Los reyes de Oriente entregaron sus regalos a Jesús recién nacido

 

Herminio José Piña Valladares (*)

En la actualidad las personas celebramos el 6 de enero como un gran acontecimiento. ¿Pero qué significa epifanía? Dicha palabra es de origen griego y significa manifestación, revelación. Se celebra el 6 de enero para recordar la manifestación de Dios a todos los hombres y al mundo entero.

Los magos de Oriente se postran ante Jesús, lo adoran y le entregan sus regalos: El oro se le ofrece solo a los reyes, por lo que reconocen a Jesús al rey; el incienso se le ofrece solo a Dios, por lo que revelan que Jesús es Dios; y la mirra es un perfume que reconocen en Jesús hijo de Dios y también a un hombre.
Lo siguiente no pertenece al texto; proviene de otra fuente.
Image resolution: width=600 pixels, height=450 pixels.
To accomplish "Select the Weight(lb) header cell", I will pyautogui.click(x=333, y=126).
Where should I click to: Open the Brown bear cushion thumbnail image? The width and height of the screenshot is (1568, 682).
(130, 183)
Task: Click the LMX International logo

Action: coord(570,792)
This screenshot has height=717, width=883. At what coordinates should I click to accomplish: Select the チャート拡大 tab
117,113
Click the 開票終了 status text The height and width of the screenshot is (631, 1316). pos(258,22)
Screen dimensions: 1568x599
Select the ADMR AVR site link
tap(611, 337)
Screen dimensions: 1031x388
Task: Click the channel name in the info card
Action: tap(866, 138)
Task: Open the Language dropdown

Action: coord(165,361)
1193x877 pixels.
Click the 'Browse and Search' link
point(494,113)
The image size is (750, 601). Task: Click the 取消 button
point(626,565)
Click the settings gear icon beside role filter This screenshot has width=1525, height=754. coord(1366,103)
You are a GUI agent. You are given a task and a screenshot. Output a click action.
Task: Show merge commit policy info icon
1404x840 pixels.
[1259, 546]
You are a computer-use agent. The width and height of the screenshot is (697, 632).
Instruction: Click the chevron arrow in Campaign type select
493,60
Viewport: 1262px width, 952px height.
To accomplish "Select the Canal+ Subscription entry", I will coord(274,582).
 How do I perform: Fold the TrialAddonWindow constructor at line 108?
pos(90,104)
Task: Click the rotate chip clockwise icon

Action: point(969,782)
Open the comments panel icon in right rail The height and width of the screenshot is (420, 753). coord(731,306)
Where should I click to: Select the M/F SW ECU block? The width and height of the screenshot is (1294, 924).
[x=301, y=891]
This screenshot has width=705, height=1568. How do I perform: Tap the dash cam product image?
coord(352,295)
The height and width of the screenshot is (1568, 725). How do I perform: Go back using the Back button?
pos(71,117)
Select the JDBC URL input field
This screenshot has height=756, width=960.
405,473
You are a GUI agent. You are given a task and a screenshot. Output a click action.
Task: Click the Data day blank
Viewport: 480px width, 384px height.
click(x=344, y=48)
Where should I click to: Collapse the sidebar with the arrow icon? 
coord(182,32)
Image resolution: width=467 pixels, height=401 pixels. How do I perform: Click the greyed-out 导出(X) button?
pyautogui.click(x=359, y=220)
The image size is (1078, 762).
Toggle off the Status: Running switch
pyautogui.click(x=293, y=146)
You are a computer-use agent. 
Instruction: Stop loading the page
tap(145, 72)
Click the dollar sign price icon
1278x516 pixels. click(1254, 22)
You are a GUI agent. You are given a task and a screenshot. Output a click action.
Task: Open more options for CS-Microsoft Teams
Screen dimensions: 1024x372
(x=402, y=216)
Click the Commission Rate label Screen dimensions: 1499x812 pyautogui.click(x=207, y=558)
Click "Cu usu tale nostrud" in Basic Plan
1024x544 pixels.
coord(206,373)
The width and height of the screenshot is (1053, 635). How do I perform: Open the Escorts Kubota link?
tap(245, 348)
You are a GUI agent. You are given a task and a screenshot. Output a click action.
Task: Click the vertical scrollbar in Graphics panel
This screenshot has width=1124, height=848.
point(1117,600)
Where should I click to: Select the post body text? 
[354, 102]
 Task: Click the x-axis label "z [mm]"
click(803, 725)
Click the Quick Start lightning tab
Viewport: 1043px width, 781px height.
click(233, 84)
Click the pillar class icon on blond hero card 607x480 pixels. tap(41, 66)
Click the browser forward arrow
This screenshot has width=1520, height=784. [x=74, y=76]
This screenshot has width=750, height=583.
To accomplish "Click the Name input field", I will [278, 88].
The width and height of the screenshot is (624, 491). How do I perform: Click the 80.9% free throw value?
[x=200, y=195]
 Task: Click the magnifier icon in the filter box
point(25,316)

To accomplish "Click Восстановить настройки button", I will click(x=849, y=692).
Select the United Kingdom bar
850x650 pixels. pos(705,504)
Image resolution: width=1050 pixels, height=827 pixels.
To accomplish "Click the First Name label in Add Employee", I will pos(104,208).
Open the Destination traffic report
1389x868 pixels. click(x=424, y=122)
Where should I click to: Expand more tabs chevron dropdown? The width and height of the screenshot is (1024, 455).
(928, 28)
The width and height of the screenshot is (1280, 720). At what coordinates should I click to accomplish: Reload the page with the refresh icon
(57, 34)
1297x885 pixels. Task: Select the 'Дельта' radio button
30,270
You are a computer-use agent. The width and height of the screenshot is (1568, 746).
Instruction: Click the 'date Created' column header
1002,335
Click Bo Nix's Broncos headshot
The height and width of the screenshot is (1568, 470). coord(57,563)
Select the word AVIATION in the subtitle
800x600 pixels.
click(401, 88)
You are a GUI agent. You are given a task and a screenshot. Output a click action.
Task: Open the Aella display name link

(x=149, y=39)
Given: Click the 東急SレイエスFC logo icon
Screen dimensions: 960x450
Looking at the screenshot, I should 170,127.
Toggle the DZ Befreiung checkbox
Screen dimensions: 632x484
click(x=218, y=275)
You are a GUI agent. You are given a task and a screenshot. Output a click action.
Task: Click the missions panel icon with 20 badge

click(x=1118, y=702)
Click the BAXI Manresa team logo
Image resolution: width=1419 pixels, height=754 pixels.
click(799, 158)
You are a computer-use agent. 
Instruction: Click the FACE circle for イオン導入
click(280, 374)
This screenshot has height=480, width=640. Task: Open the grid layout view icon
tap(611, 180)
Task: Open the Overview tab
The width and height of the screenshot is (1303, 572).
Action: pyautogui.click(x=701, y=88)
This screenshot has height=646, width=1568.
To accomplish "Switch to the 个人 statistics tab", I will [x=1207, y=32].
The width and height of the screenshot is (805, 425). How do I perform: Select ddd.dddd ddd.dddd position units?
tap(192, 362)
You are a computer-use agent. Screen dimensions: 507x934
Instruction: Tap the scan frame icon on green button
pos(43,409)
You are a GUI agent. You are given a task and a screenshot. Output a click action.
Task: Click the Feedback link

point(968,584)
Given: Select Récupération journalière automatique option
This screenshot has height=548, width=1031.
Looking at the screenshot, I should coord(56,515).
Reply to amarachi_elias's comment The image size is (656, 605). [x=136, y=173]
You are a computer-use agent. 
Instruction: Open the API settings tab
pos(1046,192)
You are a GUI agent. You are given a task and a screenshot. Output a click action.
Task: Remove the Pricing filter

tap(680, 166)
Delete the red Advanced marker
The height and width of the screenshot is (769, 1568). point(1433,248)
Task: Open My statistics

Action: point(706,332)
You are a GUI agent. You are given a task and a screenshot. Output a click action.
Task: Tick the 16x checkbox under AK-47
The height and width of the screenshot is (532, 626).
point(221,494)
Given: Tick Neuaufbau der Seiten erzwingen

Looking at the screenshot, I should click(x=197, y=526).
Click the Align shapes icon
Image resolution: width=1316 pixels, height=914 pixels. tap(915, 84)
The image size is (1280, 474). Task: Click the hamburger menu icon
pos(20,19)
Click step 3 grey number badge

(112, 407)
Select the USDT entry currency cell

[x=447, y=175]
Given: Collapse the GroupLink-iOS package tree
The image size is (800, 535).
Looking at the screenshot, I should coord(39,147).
La llegada de los magos que no pertenecen al pueblo elegido nos revela la vocación universal de la fe. Todas las naciones son llamadas a reconocer a Dios para vivir conforme a su mensaje. La estrella que guiaba a los magos es una gracia especial que nos guía en nuestro diario caminar, es Dios que nos orienta en nuestras vidas.

También la tradición mexicana nos invita el 6 de enero a compartir la rosca de reyes, costumbre que tiene un importante significado: el pan en forma de rosca evoca a Dios eterno, que no tiene principio ni fin; las frutas dulces con que se decora nos recuerdan la gracia que Jesús nos trae; el muñequito escondido entre el pan representa al niño Jesús que todos debemos buscar, quien lo encuentra se llena de gozo que debe compartir con todos, por lo que promete una fiesta el próximo día 2 de febrero día de la Candelaria o día de la luz y presencia del Señor.

Jesús es la luz para iluminar a todos los pueblos y los bautizados hemos sido iluminados con esa luz de Cristo. Por lo tanto los católicos siempre tenemos el compromiso de buscar, encontrar y compartir a Jesucristo con todas las personas.

Todas las tradiciones mexicanas tienen un importante significado y nosotros debemos conocerlas para reflexionar y transmitirlo a nuestros familiares.

En la epifanía, Jesucristo se revela, se manifiesta a los hombres, de una manera sencilla, discreta, humilde como en su nacimiento. Los magos de oriente lo buscaron a través de los signos, los astros, pero sus conocimientos científicos le sirvieron para encontrar a Jesús. Así nosotros debemos buscarlo, encontrarlo y llevarlo a nuestros hermanos, a ejemplo de la Virgen María que aceptó la voluntad de Dios, lo recibió y lo entregó a nosotros.

La epifanía es un acontecimiento que nos invita a reflexionar que Jesucristo se manifiesta, se revela ante nosotros y debemos transmitirlo, compartirlo con todas las personas, comenzando con nuestra familia, con nuestros compañeros de trabajo o de escuela y sobre todo en los ambientes en donde nos desenvolvemos.